COLD WAR: Let Us All Thank God

The world's greatest orator addressed himself this week to the world's most pressing problem. Somehow, it seemed appropriate that Sir Winston Churchill—born in the age of lance-bearing cavalrymen, a captain of two world wars, the statesman who first recognized the A-bomb as the free world's chief deterrent to Communist aggression—should recite the perils and promises of the thermonuclear age.

The hydrogen bomb tests, he told the House of Commons, "increase the chances of world peace more than the chances of war." In one of his most moving performances, the soon-to-retire, old (79) Prime Minister stepped forward to dam a flood of justified concern and political alarm which had hit Britain in the wake of the U.S. thermonuclear experiments.

"We might, I think, reflect for one moment how we should feel ... if it was the Soviet government instead of the U.S. government which was carrying out this series ..." said he. "Before we come to anything else, let us all thank God for sparing us that!"

So long as the U.S. stays ahead of the Communists in the search for more powerful weapons, Churchill continued, the hydrogen bomb will be a deterrent to war. The U.S. advantage also gives "time, though not too much time, to consider the problems which now confront us . . . and to talk them over in their new proportions."

Panic & Delay.
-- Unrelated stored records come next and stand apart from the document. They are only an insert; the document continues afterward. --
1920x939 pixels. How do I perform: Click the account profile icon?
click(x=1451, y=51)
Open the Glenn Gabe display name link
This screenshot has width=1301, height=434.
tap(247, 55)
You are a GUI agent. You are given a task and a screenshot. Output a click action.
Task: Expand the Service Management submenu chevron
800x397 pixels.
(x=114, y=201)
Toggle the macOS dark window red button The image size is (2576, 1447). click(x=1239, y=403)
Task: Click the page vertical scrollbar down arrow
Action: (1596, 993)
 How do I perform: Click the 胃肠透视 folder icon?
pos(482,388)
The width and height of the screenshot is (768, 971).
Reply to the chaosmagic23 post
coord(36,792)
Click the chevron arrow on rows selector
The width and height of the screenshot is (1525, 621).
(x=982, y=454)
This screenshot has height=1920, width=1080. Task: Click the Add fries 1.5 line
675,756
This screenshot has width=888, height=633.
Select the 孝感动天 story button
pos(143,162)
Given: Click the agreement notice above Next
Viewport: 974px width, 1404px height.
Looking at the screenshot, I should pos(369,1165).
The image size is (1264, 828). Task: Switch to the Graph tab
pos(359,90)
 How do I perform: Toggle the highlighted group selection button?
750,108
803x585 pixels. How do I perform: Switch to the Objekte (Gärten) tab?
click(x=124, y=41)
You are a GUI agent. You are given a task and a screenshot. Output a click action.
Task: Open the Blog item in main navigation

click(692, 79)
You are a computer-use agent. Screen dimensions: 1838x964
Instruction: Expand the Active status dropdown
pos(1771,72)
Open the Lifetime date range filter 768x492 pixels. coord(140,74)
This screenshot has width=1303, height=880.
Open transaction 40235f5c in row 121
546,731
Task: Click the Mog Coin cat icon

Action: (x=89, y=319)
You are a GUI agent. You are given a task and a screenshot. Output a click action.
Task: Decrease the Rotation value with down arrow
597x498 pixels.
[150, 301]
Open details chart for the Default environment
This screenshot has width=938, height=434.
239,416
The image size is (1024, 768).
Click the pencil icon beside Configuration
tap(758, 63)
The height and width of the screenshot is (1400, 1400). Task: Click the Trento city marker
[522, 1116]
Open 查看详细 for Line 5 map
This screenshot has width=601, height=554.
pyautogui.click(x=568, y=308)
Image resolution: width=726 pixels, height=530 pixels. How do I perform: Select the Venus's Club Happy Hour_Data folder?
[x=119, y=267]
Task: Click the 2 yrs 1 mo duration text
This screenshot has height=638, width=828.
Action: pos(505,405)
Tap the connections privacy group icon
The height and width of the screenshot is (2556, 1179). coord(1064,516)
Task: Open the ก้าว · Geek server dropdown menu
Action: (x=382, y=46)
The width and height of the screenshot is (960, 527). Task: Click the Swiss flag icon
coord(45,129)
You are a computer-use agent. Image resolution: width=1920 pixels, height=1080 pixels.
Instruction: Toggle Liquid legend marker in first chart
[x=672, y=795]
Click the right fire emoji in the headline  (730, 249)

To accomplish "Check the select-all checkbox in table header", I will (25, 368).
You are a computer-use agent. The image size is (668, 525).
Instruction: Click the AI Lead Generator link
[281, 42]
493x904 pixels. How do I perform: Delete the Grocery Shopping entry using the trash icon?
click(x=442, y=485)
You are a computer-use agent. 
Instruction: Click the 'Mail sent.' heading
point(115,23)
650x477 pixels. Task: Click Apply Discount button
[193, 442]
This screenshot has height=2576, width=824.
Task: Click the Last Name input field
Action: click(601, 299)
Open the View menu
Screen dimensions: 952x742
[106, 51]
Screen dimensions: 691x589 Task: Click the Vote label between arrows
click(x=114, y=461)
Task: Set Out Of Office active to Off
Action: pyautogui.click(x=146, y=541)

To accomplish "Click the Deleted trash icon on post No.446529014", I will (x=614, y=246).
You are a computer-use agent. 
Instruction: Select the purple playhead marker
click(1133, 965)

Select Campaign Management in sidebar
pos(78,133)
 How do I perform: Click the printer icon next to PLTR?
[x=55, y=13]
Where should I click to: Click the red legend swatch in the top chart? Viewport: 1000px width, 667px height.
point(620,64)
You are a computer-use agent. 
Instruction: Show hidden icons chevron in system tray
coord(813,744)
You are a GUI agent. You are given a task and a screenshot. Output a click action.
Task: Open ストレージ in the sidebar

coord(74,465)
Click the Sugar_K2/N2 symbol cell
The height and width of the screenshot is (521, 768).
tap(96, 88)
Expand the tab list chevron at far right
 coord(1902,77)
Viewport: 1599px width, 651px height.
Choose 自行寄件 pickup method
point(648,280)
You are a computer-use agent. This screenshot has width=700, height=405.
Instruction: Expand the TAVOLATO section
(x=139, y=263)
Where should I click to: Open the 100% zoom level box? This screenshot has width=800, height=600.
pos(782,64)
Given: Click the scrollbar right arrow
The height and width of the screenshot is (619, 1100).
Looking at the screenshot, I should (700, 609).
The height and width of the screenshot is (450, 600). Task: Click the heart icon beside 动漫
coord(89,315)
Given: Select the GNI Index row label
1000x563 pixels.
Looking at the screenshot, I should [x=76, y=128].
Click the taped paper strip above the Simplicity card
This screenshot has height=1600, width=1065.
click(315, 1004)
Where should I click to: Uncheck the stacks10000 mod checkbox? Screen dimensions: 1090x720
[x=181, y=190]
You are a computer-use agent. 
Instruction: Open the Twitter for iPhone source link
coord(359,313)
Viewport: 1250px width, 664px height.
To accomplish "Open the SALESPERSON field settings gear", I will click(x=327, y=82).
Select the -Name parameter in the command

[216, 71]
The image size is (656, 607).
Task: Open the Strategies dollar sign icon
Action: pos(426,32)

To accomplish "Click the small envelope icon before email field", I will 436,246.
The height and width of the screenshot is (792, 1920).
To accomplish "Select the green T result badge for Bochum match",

Long lines—some said the longest in memory—formed outside Commons hours before Sir Winston strode in, to answer a Laborite motion labeling the thermonuclear bomb a "grave threat to civilization" and seeking a Big Three meeting. Sensational left-wing papers fed the public outcry with near-hysterical headlines. Trying to stave off the panic, Churchill at first nourished it last week by admitting: "We have not got [the facts]." But then he contradicted himself ("I am in almost hourly correspondence with the Government of the U.S."), and solicited from Washington a stream of confidential cables providing all the thermonuclear information that the U.S. could release under the terms of the McMahon (atomic security) Act. Then, in Commons, Churchill used it with devastating effect.

Pale-faced Clement Attlee was first on his feet. "Once there is a war in the modern age, in the last resort, any weapon will be used," he said. "There is no guarantee that in some country, at some time, there may not arise to power a fanatic who hated the human race or believed that all civilization might be destroyed." Equality of Annihilation. The old, familiar figure stumped up to the dispatch box. With a twinkle in his eye, Sir Winston threw in his well-assembled rebuttal. "I cannot feel that this is a day of tribulation," he said. "We are all naturally concerned with the prodigious experiments in the Pacific, but ... we would rather have them carried out there than in Siberia."